In a very small space, a sonata form is presented before the recurring material is arranged into a scherzo. The overture is run through with Beethovenian riffs, flourishes and humor and is like a deconstruction of Beethoven. The piece, full of extended techniques, has a cut-and-paste structure. The timpani are in the focus from the beginning of the overture.

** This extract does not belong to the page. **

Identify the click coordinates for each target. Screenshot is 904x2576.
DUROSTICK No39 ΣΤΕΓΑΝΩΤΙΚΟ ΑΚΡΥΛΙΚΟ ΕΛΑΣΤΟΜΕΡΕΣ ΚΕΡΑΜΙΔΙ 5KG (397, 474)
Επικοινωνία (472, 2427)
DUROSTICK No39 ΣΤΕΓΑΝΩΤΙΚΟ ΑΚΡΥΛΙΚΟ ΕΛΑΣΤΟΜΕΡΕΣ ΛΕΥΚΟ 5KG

The metronome markings are deliberately selected at a fast speed. The score contains six dense pages of written instructions.

==Instrumentation==
The concert overture is scored for a Beethoven sized orchestra, with 2 flutes (both doubling piccolo), 2 oboes, 2 clarinets, 2 bassoons, 2 horns, 2 trumpets, timpani, and strings.

==Performances==
Con brio was premiered by the Bavarian Radio Symphony Orchestra conducted by Mariss Jansons on 25 September 2008 in Munich, Gasteig, Philharmonie.

==Recordings==
- Con brio (with Beethoven: Symphony No. 7 & 8), Mariss Jansons, Bavarian Radio Symphony Orchestra (BR-Klassik 2015)

==Reception==
Anthony Tommasini from The New York Times wrote: "effective as a warm-up". David Allen from The New York Times wrote: "One of the most performed orchestral works written this century".